Arthur Engebretsen

Personal information
- Born: John Arthur Engebretsen 1 March 1892 New Zealand
- Died: 16 October 1956 (aged 64) New Zealand
- Occupation: Schoolteacher
- Spouse: Katherine Jack Nicol ​ ​(m. 1914; died 1951)​

Sport
- Country: New Zealand
- Sport: Lawn bowls
- Club: Napier Bowling Club Heretaunga Bowling Club

Achievements and titles
- National finals: Singles champion (1935) Fours champion (1945)

Medal record
Men's lawn bowls
Representing New Zealand
Commonwealth Games
| Bronze medal – third place | 1950 Auckland | Fours |

= Arthur Engebretsen =

New Zealand lawn bowls player

John Arthur Engebretsen (1 March 1892 – 16 October 1956) was a New Zealand lawn bowls player, who won a bronze medal for his country at the 1950 British Empire Games.

==Early life and family==
Born on 1 March 1892, Engebretsen was the son of Annie Paulina Engebretsen (née Pedersen) and Otto Engebretsen. He was educated at Dannevirke High School.

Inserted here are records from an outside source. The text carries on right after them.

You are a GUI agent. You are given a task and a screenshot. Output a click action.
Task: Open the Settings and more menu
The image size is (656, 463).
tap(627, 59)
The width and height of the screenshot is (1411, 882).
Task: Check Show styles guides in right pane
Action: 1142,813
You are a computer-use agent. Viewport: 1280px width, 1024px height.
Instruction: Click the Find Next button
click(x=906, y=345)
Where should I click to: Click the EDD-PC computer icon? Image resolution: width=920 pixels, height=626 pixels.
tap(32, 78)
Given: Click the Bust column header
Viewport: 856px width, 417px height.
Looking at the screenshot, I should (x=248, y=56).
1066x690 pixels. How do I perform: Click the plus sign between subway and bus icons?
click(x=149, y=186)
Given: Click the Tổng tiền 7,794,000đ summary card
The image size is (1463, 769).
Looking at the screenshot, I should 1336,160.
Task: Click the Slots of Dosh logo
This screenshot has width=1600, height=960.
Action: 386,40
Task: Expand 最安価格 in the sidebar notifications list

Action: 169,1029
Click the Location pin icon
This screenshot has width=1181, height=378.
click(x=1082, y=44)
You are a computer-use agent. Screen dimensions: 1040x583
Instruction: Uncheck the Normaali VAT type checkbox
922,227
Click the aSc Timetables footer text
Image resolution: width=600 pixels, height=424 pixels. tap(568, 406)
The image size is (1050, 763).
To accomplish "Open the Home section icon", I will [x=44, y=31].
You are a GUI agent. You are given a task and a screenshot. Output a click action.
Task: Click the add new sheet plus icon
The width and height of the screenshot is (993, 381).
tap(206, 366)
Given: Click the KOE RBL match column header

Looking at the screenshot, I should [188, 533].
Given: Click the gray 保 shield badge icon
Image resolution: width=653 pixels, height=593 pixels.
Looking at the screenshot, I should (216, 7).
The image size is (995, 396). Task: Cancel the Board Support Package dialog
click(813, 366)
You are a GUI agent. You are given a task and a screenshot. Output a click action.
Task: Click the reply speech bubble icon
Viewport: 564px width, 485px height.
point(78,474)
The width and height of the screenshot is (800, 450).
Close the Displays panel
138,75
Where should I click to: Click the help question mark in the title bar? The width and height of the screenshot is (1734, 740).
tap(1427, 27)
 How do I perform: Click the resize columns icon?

On 20 May 1914, Engebretsen married Katherine Jack Nicol.

==Teaching career==
Engebretsen became a schoolteacher, and in February 1941 he took up the post of headmaster at Mahora School in Hastings. He served in that role until retiring in May 1951.

==Lawn bowls==
Engebretsen won two national lawn bowls championship titles: the men's singles representing the Napier Bowling Club in 1935; and as skip of the Heretaunga Bowling Club combination that won the men's fours in 1945.

At the 1950 British Empire Games in Auckland, he was a member of the New Zealand men's four—alongside teammates Fred Russell, Noel Jolly and Pete Skoglund—that won the bronze medal.

==Later life and death==
Engebretsen died on 16 October 1956, and was buried at Hastings Cemetery. He had been predeceased by his wife, Kate, in 1951.